BEGIN

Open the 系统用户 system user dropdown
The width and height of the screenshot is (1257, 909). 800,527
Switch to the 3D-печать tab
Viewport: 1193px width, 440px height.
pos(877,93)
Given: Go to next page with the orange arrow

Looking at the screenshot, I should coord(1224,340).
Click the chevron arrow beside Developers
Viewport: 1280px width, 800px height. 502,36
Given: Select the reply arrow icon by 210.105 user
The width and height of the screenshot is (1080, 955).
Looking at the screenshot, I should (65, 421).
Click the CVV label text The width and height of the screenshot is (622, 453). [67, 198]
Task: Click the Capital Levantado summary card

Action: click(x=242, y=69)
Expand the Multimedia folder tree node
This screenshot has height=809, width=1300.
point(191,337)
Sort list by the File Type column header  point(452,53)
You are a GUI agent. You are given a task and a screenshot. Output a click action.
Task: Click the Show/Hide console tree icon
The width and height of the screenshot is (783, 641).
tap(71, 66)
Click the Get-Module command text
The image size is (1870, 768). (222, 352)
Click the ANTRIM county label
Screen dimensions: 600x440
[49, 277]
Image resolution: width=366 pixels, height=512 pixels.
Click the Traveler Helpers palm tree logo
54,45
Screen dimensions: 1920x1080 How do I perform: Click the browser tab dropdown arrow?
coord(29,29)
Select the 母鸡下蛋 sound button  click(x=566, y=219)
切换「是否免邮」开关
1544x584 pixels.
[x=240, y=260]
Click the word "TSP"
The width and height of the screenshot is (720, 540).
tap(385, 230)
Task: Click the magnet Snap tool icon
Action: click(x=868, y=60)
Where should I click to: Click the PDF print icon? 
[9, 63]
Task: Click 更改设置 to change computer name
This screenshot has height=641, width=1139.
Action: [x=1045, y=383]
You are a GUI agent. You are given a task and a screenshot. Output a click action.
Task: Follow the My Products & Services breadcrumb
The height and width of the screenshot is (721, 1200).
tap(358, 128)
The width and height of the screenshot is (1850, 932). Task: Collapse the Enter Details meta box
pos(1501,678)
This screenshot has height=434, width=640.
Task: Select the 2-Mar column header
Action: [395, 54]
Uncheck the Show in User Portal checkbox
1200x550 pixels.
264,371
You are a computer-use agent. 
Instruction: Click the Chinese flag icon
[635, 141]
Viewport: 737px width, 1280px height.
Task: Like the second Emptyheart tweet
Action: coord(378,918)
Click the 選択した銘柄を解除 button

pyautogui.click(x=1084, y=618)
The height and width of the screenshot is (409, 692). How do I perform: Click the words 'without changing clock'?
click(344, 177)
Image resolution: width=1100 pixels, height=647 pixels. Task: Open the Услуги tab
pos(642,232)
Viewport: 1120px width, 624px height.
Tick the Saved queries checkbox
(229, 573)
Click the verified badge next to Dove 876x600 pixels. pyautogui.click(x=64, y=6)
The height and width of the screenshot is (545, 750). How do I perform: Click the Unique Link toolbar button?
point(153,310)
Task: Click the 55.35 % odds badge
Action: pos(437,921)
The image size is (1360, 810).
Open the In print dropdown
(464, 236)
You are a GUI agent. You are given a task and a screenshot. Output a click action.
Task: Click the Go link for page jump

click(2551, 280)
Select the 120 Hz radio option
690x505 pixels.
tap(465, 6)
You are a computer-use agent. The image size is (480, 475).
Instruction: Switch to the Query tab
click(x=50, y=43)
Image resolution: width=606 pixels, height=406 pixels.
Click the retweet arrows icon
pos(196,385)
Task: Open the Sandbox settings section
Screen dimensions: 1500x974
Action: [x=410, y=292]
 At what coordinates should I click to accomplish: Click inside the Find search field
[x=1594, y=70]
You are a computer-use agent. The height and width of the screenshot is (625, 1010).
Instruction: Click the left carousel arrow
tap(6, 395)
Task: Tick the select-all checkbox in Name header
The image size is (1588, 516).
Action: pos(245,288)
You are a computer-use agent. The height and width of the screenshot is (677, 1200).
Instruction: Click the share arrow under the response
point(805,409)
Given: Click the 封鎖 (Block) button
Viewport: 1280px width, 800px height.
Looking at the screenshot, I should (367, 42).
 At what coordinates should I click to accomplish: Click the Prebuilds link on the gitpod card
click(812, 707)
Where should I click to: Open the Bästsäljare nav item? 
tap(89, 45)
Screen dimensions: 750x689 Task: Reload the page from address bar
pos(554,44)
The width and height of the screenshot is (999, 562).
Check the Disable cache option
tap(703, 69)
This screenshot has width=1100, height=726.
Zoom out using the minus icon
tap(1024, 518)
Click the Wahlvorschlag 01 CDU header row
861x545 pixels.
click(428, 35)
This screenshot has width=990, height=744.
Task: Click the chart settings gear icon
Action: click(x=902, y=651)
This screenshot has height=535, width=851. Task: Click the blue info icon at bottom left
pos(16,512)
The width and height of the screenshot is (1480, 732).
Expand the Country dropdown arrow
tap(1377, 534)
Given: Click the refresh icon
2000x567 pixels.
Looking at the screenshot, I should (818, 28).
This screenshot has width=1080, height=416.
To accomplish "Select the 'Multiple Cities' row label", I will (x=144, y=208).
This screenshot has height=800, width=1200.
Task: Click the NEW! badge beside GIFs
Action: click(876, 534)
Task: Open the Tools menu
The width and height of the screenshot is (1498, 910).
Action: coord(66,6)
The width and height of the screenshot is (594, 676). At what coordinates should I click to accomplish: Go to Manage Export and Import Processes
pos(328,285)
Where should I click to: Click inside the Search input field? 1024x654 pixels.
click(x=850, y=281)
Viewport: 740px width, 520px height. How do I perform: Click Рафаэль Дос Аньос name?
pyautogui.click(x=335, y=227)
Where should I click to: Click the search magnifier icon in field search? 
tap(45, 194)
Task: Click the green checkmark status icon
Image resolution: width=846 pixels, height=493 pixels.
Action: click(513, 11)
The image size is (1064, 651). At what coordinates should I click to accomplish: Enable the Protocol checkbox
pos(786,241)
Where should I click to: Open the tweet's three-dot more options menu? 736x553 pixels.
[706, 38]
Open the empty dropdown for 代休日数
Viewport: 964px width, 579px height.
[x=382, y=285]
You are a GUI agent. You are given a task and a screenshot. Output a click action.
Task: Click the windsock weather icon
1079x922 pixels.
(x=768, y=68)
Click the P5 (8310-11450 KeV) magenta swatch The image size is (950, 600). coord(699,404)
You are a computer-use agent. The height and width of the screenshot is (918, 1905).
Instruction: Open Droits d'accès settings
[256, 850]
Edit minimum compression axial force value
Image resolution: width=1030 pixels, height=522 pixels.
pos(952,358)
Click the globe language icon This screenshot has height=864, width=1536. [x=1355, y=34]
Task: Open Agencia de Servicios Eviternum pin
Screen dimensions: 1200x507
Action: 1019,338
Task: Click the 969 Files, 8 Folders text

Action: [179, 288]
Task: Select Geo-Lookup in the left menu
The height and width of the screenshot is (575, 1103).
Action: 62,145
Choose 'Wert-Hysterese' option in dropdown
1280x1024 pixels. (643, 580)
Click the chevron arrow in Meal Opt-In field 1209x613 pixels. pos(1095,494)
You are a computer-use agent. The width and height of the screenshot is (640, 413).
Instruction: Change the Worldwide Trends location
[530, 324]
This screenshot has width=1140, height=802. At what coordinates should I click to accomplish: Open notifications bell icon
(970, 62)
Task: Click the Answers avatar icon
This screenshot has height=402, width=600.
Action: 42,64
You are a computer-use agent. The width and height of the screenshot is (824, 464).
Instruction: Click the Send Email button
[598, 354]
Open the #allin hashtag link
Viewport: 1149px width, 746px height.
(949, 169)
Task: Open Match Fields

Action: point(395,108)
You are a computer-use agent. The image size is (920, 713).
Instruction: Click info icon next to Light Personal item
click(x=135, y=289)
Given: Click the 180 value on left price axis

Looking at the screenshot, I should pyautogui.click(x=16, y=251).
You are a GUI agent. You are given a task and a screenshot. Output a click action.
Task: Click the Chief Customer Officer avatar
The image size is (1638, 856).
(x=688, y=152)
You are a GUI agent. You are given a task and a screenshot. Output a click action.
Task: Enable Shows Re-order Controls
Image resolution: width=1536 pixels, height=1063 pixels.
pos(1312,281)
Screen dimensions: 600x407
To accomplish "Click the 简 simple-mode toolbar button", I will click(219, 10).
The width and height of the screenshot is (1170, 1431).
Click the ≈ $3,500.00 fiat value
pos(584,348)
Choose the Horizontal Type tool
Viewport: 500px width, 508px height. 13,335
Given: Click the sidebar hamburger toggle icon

END

> _Problem description_
Pull out every line holding "avatar" from the records above, and copy it.

> _Output below_
Task: Click the Answers avatar icon
Task: Click the Chief Customer Officer avatar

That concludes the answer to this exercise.